Exercise data -
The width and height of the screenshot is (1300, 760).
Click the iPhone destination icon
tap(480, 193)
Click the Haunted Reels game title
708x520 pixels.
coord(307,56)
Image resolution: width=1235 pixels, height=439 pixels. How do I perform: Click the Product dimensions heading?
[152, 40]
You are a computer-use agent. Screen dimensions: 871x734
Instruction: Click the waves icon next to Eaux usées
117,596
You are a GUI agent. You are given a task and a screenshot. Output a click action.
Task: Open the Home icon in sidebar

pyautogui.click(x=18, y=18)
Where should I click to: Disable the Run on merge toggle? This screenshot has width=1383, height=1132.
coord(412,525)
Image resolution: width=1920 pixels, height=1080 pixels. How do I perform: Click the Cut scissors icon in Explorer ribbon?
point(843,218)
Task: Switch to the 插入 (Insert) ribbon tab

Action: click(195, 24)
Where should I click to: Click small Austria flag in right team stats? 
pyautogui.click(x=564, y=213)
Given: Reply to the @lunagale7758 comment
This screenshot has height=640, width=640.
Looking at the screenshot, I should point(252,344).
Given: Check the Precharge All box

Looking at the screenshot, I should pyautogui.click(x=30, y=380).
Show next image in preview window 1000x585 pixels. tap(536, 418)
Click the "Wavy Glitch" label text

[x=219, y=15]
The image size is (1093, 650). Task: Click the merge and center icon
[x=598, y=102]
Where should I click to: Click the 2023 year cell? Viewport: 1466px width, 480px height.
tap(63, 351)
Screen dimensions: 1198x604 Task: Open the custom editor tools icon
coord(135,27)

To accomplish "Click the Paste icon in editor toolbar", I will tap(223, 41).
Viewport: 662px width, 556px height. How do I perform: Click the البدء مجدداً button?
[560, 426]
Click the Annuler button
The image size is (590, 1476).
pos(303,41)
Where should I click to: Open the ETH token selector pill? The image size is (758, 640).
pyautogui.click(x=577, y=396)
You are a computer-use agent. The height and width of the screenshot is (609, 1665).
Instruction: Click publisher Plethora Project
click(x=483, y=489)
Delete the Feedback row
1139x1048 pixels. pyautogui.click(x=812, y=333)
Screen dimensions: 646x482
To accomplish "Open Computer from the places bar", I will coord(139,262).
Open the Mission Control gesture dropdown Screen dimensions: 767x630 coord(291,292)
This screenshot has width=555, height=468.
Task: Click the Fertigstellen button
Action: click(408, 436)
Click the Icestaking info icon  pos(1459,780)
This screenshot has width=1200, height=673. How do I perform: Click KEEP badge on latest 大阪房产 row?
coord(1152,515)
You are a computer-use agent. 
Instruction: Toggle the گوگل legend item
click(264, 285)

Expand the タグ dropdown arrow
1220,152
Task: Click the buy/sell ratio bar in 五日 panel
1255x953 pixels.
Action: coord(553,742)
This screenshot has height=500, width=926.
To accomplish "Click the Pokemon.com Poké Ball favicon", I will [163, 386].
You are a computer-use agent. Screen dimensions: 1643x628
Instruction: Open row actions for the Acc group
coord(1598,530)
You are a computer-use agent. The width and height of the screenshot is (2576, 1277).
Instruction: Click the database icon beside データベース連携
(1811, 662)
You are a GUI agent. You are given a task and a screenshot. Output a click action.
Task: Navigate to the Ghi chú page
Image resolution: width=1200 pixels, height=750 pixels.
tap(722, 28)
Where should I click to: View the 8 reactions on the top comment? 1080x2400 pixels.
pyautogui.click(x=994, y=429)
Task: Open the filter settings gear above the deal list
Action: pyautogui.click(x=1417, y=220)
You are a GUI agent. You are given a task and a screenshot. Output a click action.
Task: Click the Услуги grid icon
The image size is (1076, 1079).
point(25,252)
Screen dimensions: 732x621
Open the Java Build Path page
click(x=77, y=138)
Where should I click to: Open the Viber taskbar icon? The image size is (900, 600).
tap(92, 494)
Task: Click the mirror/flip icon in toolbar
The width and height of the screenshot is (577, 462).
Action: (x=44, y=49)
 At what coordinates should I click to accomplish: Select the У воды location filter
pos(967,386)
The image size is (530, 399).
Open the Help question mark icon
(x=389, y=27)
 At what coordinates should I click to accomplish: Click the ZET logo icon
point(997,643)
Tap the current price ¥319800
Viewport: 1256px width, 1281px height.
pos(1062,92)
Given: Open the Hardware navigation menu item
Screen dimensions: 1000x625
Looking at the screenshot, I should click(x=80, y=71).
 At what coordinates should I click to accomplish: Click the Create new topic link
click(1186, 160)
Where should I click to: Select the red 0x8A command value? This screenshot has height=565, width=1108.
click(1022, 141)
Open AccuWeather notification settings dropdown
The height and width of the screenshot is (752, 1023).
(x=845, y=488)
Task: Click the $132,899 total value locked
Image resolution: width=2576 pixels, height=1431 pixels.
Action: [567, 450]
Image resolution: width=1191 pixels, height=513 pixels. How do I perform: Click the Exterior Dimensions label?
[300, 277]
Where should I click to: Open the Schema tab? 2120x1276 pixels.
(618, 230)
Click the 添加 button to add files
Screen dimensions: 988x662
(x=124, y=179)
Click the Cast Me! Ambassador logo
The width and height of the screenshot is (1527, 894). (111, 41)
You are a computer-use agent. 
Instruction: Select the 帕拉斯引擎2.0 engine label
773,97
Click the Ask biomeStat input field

Work to be completed - Set the records above down again. Match them exactly.

Answer space -
The width and height of the screenshot is (1300, 760).
Click the iPhone destination icon
tap(480, 193)
Click the Haunted Reels game title
708x520 pixels.
coord(307,56)
Image resolution: width=1235 pixels, height=439 pixels. How do I perform: Click the Product dimensions heading?
[152, 40]
You are a computer-use agent. Screen dimensions: 871x734
Instruction: Click the waves icon next to Eaux usées
117,596
You are a GUI agent. You are given a task and a screenshot. Output a click action.
Task: Open the Home icon in sidebar

pyautogui.click(x=18, y=18)
Where should I click to: Disable the Run on merge toggle? This screenshot has width=1383, height=1132.
coord(412,525)
Image resolution: width=1920 pixels, height=1080 pixels. How do I perform: Click the Cut scissors icon in Explorer ribbon?
point(843,218)
Task: Switch to the 插入 (Insert) ribbon tab

Action: click(195, 24)
Where should I click to: Click small Austria flag in right team stats? 
pyautogui.click(x=564, y=213)
Given: Reply to the @lunagale7758 comment
This screenshot has height=640, width=640.
Looking at the screenshot, I should point(252,344).
Given: Check the Precharge All box

Looking at the screenshot, I should pyautogui.click(x=30, y=380).
Show next image in preview window 1000x585 pixels. tap(536, 418)
Click the "Wavy Glitch" label text

[x=219, y=15]
The image size is (1093, 650). Task: Click the merge and center icon
[x=598, y=102]
Where should I click to: Click the 2023 year cell? Viewport: 1466px width, 480px height.
tap(63, 351)
Screen dimensions: 1198x604 Task: Open the custom editor tools icon
coord(135,27)

To accomplish "Click the Paste icon in editor toolbar", I will tap(223, 41).
Viewport: 662px width, 556px height. How do I perform: Click the البدء مجدداً button?
[560, 426]
Click the Annuler button
The image size is (590, 1476).
pos(303,41)
Where should I click to: Open the ETH token selector pill? The image size is (758, 640).
pyautogui.click(x=577, y=396)
You are a computer-use agent. The height and width of the screenshot is (609, 1665).
Instruction: Click publisher Plethora Project
click(x=483, y=489)
Delete the Feedback row
1139x1048 pixels. pyautogui.click(x=812, y=333)
Screen dimensions: 646x482
To accomplish "Open Computer from the places bar", I will coord(139,262).
Open the Mission Control gesture dropdown Screen dimensions: 767x630 coord(291,292)
This screenshot has width=555, height=468.
Task: Click the Fertigstellen button
Action: click(408, 436)
Click the Icestaking info icon  pos(1459,780)
This screenshot has width=1200, height=673. How do I perform: Click KEEP badge on latest 大阪房产 row?
coord(1152,515)
You are a computer-use agent. 
Instruction: Toggle the گوگل legend item
click(264, 285)

Expand the タグ dropdown arrow
1220,152
Task: Click the buy/sell ratio bar in 五日 panel
1255x953 pixels.
Action: coord(553,742)
This screenshot has height=500, width=926.
To accomplish "Click the Pokemon.com Poké Ball favicon", I will [163, 386].
You are a computer-use agent. Screen dimensions: 1643x628
Instruction: Open row actions for the Acc group
coord(1598,530)
You are a computer-use agent. The width and height of the screenshot is (2576, 1277).
Instruction: Click the database icon beside データベース連携
(1811, 662)
You are a GUI agent. You are given a task and a screenshot. Output a click action.
Task: Navigate to the Ghi chú page
Image resolution: width=1200 pixels, height=750 pixels.
tap(722, 28)
Where should I click to: View the 8 reactions on the top comment? 1080x2400 pixels.
pyautogui.click(x=994, y=429)
Task: Open the filter settings gear above the deal list
Action: pyautogui.click(x=1417, y=220)
You are a GUI agent. You are given a task and a screenshot. Output a click action.
Task: Click the Услуги grid icon
The image size is (1076, 1079).
point(25,252)
Screen dimensions: 732x621
Open the Java Build Path page
click(x=77, y=138)
Where should I click to: Open the Viber taskbar icon? The image size is (900, 600).
tap(92, 494)
Task: Click the mirror/flip icon in toolbar
The width and height of the screenshot is (577, 462).
Action: (x=44, y=49)
 At what coordinates should I click to accomplish: Select the У воды location filter
pos(967,386)
The image size is (530, 399).
Open the Help question mark icon
(x=389, y=27)
 At what coordinates should I click to accomplish: Click the ZET logo icon
point(997,643)
Tap the current price ¥319800
Viewport: 1256px width, 1281px height.
pos(1062,92)
Given: Open the Hardware navigation menu item
Screen dimensions: 1000x625
Looking at the screenshot, I should click(x=80, y=71).
 At what coordinates should I click to accomplish: Click the Create new topic link
click(1186, 160)
Where should I click to: Select the red 0x8A command value? This screenshot has height=565, width=1108.
click(1022, 141)
Open AccuWeather notification settings dropdown
The height and width of the screenshot is (752, 1023).
(x=845, y=488)
Task: Click the $132,899 total value locked
Image resolution: width=2576 pixels, height=1431 pixels.
Action: [567, 450]
Image resolution: width=1191 pixels, height=513 pixels. How do I perform: Click the Exterior Dimensions label?
[300, 277]
Where should I click to: Open the Schema tab? 2120x1276 pixels.
(618, 230)
Click the 添加 button to add files
Screen dimensions: 988x662
(x=124, y=179)
Click the Cast Me! Ambassador logo
The width and height of the screenshot is (1527, 894). (111, 41)
You are a computer-use agent. 
Instruction: Select the 帕拉斯引擎2.0 engine label
773,97
Click the Ask biomeStat input field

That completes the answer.